Observation data Epoch J2000.0 Equinox J2000.0
- Constellation: Camelopardalis
- Right ascension: 03^{h} 49^{m} 13.7393^{s}
- Declination: +70° 52′ 15.781″
- Apparent magnitude (V): 5.391 ± 0.009

Characteristics
- Spectral type: kA2hA6VmA7
- U−B color index: +0.12
- B−V color index: +0.09

Astrometry
- Radial velocity (R_{v}): 17 ± 0.9 km/s
- Proper motion (μ): RA: 21.451(45) mas/yr Dec.: −62.431(55) mas/yr
- Parallax (π): 8.7759±0.0632 mas
- Distance: 372 ± 3 ly (113.9 ± 0.8 pc)
- Absolute magnitude (M_{V}): +0.27

Orbit
- Primary: HD 23277 A
- Companion: HD 23277 B
- Period (P): 15.5132 d
- Semi-major axis (a): 43.0229 AU
- Eccentricity (e): 0.2210
- Argument of periastron (ω) (secondary): 287.41°
- Argument of periastron (ω) (primary): 107.41°
- Semi-amplitude (K_{1}) (primary): 22.20 km/s
- Semi-amplitude (K_{2}) (secondary): 24.69 km/s

Details

A
- Mass: 2.38 ± 0.13 M_{☉}
- Radius: 3.55+0.16 −0.24 R_{☉}
- Luminosity: 59.7 L_{☉}
- Surface gravity (log g): 3.72 ± 0.08 cgs
- Temperature: 8,317+194 −189 K
- Rotational velocity (v sin i): 25 ± 5 km/s
- Age: 610 Myr

B
- Mass: 2.11 M_{☉}
- Rotational velocity (v sin i): 25 ± 5 km/s
- Other designations: BD+70°257, HD 23277, HIP 17854, HR 1138, SAO 5000

Database references
- SIMBAD: data

= HD 23277 =

Star in the constellation of Camelopardalis

HD 23277 (HR 1138) is a spectroscopic binary located in the northern circumpolar constellation Camelopardalis. With a combined apparent magnitude of 5.39, it is faintly visible to the naked eye under ideal conditions. This star is located at a distance of 372 light years, but is drifting away at a rate of 17 km/s.

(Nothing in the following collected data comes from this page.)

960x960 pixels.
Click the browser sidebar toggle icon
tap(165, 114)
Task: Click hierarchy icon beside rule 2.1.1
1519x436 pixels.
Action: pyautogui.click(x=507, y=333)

The primary has a classification of kA2hA6VmA7, which indicates that it has the calcium K-line of an A2 star, but its hydrogen lines suggest a class of A6 V and metallic lines of an A7 star. At present it has 2.38 times the Sun's mass, and 3.55 times its radius. It radiates at 59.7 times the luminosity of the Sun from its photosphere at an effective temperature of 8,317 K, which gives it a white hue. The companion has 2.11 times the Sun's mass, which suggests it is an A-type main-sequence star like the primary. Both stars spin at a projected rotational velocity of 25 km/s, common for an Am star.